Supplied material:
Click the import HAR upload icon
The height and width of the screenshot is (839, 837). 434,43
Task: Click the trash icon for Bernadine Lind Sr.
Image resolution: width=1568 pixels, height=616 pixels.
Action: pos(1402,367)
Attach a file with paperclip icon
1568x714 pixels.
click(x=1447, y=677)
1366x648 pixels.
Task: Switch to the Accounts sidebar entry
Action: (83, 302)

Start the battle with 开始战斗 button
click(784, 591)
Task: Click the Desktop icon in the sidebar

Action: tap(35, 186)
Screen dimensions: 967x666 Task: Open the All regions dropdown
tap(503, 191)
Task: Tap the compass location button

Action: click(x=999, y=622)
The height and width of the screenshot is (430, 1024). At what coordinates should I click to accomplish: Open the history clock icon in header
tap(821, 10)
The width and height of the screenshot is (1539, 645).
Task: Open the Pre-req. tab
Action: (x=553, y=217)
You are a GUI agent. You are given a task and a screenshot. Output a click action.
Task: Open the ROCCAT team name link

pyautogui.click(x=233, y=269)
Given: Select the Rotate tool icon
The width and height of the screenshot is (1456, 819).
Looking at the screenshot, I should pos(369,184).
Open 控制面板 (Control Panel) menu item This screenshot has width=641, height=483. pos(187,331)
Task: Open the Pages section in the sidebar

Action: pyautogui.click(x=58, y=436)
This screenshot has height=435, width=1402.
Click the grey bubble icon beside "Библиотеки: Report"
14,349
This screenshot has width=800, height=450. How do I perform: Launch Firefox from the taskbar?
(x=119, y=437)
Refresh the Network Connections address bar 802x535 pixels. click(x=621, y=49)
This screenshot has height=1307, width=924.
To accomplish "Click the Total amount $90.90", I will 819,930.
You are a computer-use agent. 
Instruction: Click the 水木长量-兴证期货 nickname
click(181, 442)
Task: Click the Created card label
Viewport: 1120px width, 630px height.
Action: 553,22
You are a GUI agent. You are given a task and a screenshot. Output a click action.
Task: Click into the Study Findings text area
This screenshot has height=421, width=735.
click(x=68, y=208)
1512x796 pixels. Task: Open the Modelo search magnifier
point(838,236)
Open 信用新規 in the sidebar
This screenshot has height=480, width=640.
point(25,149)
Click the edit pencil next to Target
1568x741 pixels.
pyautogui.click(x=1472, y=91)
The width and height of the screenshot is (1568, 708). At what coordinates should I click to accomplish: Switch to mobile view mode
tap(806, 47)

To be done:
Format the lines from the start through the line containing "Action: pos(1402,367)", inclusive, as a two-column CSV with the columns task and answer. Give one row per task, with its text and its answer each in a single quoted field and line breaks replaced by spaces.

Problem solution:
task,answer
"Click the import HAR upload icon","The height and width of the screenshot is (839, 837). 434,43"
"Task: Click the trash icon for Bernadine Lind Sr. Image resolution: width=1568 pixels, height=616 pixels.","Action: pos(1402,367)"